Plan to bring in all lawn furniture, outdoor decorations or ornaments, trash cans, hanging
plants, and anything else not tied down that can be picked up by the wind.
Keep all trees and shrubs well trimmed so they are more wind resistant.
Secure your home by closing shutters, and securing outdoor objects or bringing them inside.
Turn off utilities as instructed. Otherwise, turn the refrigerator thermostat to its coldest setting and keep its doors closed.
Turn off propane tanks.
Install a generator for emergencies.
Reinforce your garage doors; if wind enters a garage, it can cause dangerous and expensive structural damage.
Ensure a supply of water for sanitary purposes such as cleaning and flushing toilets. Fill the bathtub and other large containers with water.
Find out how to keep food safe during and after and emergency by visiting www.FoodSafety.gov.
Step 3: Be Informed
Hurricane hazards come in many forms: lightning, tornadoes, flooding, storm surge, high winds, even landslides or mudslides can be triggered in mountainous regions. In addition to being a danger to humans and animals, these storms can create coastal inundation events. For more on coastal flooding, which is by far the leading killer during a hurricane, see NOAA's Storm Surge and Coastal Inundation Web site
Look carefully at the safety actions associated with each type of hurricane hazard and prepare your family disaster plan accordingly. But remember this is only a guide. The first and most important thing anyone should do when facing a hurricane threat is to use common sense.

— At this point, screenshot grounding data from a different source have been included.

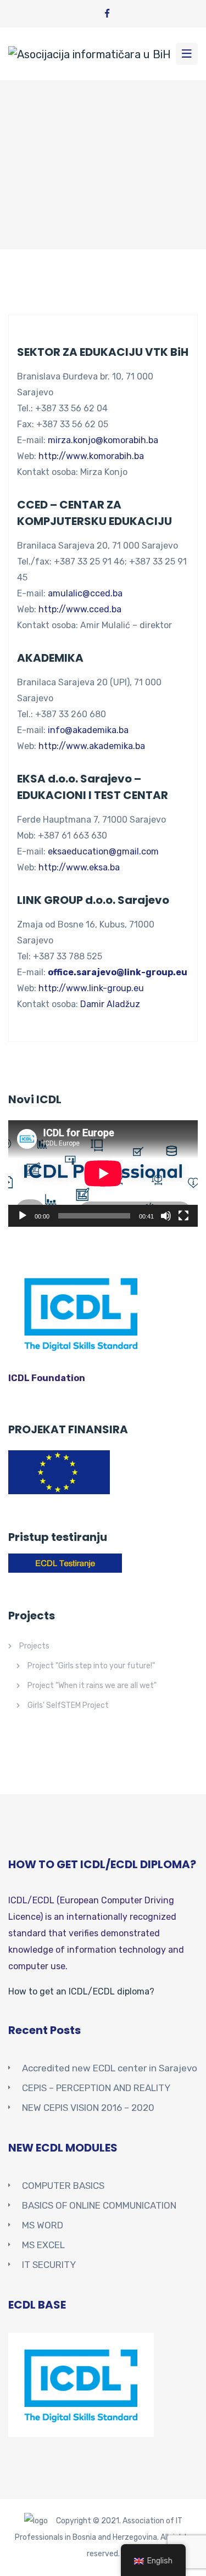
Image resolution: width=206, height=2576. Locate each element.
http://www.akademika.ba (91, 746)
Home (22, 177)
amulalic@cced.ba (85, 593)
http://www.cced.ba (79, 609)
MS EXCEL (43, 2244)
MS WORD (42, 2225)
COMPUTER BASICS (63, 2185)
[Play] (22, 1215)
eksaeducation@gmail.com (103, 851)
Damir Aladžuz (110, 1004)
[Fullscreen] (183, 1215)
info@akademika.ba (88, 730)
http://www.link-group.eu (91, 988)
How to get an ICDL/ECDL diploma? (81, 1991)
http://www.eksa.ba (79, 867)
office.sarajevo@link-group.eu (117, 972)
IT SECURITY (49, 2264)
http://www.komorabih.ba (91, 456)
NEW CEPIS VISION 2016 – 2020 (88, 2107)
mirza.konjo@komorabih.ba (103, 440)
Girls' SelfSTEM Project (68, 1705)
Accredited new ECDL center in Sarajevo (109, 2068)
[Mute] (165, 1215)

Familiarize yourself with the terms that are used to identify a hurricane.
A hurricane watch means a hurricane is possible in your area. Be prepared to evacuate. Monitor local radio and television news outlets or listen to NOAA Weather Radio
for the latest developments.
A hurricane warning is when a hurricane is expected in your area. If local authorities advise you to evacuate, leave immediately.
Hurricanes are classified into five categories based on their wind speed, central pressure, and damage potential. Category Three and higher hurricanes are considered major hurricanes, though Categories One and Two are still extremely dangerous and warrant your full attention.
Some other tips to keep in mind:
(1) If you live down by the water, be mindful of the possibility of a voluntary/mandatory evacuation.
(2) Keep your cell phone fully charged.
(3) Fill your car's gas tank.
(4) Don't schedule things so that you might have to drive during a hurricane. This could be illegal and it will be dangerous.
(5) Unless you have a good garage to put your car(s) in, remember all those pictures we see of tree-crushed cars in the aftermath of a storm, and find an open space away from tall trees to put your car during the storm. If wind reach more than 70 mph, it can be very difficult to stay on your feet or walk any distanced.
(6) If at some point there is a need for you to evacuate, remember to take your "to go bag" items as well as car keys and maps and documents, including driver’s license, Social Security card, proof of residence, insurance policies, wills, deeds, birth and marriage certificates, tax records, etc.